(Collected data entries)
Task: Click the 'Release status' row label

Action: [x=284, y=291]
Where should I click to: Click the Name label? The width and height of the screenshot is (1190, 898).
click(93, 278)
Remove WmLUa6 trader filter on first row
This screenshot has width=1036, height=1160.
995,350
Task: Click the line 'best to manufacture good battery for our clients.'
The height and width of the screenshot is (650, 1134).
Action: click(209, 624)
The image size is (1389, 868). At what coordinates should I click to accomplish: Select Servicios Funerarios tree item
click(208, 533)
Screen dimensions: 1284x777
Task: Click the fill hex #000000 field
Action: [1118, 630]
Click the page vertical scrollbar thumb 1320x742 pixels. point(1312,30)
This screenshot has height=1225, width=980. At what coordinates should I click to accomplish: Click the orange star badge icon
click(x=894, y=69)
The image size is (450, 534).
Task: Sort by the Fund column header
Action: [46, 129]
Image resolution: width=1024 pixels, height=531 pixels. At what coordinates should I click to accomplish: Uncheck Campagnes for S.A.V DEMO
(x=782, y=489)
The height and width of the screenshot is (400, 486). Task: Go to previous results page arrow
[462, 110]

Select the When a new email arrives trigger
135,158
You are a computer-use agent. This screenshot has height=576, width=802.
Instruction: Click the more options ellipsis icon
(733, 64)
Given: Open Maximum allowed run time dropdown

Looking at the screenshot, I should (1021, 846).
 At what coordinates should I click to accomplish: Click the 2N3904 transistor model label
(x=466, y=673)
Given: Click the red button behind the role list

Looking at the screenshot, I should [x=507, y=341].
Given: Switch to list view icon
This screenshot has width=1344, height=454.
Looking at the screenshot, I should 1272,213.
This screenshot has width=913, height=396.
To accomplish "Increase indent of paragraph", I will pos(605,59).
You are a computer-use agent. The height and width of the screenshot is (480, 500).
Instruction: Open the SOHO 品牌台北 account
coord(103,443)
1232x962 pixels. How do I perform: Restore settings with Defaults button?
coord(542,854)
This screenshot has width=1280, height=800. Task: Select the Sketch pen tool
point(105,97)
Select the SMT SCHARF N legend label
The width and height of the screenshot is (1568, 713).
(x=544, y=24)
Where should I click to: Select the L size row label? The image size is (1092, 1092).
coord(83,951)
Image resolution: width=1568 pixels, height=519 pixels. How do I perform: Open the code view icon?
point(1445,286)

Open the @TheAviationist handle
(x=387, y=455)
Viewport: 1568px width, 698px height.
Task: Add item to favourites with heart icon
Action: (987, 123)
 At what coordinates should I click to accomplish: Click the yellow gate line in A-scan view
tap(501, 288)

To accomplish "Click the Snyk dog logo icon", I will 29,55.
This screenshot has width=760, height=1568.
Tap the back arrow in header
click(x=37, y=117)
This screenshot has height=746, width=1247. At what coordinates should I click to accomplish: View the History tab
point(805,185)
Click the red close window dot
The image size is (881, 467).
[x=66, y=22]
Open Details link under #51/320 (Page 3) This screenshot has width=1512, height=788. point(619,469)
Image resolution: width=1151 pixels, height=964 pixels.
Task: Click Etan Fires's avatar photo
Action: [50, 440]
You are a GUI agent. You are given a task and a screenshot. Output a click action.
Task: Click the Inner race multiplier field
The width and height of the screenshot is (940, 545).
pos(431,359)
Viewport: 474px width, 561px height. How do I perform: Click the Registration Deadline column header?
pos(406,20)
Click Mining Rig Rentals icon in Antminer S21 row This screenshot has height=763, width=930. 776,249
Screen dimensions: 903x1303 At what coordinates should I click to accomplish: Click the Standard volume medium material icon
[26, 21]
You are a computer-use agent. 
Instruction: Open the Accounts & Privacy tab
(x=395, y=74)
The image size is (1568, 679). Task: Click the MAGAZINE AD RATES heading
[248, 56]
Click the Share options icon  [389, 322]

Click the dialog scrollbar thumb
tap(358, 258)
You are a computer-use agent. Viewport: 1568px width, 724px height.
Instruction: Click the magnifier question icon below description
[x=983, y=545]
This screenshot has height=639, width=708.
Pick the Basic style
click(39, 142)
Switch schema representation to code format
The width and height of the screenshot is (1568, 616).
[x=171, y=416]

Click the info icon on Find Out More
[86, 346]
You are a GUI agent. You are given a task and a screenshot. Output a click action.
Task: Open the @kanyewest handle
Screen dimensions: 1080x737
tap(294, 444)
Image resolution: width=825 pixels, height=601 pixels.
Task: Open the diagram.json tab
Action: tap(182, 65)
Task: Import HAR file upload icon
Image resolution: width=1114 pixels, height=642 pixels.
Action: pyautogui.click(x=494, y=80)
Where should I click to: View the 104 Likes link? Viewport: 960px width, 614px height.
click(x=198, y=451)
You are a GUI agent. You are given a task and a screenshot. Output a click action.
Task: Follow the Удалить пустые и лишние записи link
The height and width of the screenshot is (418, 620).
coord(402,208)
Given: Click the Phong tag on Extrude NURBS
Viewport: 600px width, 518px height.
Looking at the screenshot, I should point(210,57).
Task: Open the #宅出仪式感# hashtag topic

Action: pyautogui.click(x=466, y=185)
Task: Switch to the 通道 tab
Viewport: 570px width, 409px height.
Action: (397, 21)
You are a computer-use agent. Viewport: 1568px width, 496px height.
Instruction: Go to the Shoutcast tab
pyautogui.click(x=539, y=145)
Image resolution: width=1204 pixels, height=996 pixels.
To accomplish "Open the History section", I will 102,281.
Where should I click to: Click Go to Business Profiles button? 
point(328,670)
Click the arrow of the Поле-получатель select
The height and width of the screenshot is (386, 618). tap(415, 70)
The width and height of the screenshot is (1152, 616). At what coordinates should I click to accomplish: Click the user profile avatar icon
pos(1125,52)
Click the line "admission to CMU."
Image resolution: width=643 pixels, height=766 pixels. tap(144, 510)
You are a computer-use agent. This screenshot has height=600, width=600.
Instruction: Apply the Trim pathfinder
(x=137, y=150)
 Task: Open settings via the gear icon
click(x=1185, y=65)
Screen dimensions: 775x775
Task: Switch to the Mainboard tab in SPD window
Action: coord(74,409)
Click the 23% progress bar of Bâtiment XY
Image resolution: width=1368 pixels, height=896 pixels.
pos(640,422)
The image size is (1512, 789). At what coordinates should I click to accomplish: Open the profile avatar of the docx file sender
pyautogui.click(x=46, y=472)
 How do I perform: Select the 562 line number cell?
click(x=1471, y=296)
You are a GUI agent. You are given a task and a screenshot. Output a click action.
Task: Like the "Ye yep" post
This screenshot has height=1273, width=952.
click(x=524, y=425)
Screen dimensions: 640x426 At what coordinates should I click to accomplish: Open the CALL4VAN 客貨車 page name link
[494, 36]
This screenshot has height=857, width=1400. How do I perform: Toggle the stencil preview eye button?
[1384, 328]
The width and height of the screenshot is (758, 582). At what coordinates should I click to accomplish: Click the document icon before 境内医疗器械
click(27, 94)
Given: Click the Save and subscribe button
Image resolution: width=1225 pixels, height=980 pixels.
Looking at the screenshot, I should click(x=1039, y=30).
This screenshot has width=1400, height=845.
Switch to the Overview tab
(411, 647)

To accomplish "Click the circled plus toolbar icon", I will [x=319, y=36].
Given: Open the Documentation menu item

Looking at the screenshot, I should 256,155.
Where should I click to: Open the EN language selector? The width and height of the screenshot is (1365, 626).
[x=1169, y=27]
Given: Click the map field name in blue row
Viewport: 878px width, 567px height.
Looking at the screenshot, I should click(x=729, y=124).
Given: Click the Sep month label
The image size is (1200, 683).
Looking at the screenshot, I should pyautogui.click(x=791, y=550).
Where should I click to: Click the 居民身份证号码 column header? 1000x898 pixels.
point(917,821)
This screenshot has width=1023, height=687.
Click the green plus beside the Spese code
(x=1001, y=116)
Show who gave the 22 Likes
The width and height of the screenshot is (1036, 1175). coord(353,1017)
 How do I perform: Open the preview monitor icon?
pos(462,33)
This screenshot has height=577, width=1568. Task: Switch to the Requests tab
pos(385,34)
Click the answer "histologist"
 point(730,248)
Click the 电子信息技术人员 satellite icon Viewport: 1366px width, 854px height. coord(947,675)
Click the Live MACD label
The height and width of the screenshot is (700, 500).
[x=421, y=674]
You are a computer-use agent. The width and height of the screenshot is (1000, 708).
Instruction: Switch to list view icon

Assignment | Once you find the string "agent" in a line of the records, copy that line.

Solution for this problem |
You are a computer-use agent. This screenshot has height=576, width=802.
You are a computer-use agent. The height and width of the screenshot is (480, 500).
You are a GUI agent. You are given a task and a screenshot. Output a click action.
You are a computer-use agent. 
You are a computer-use agent. Viewport: 1568px width, 724px height.
You are a GUI agent. You are given a task and a screenshot. Output a click action.
You are a GUI agent. You are given a task and a screenshot. Output a click action.
You are a computer-use agent. Viewport: 1568px width, 496px height.
You are a computer-use agent. This screenshot has height=600, width=600.
You are a GUI agent. You are given a task and a screenshot. Output a click action.
You are a computer-use agent. The width and height of the screenshot is (1000, 708).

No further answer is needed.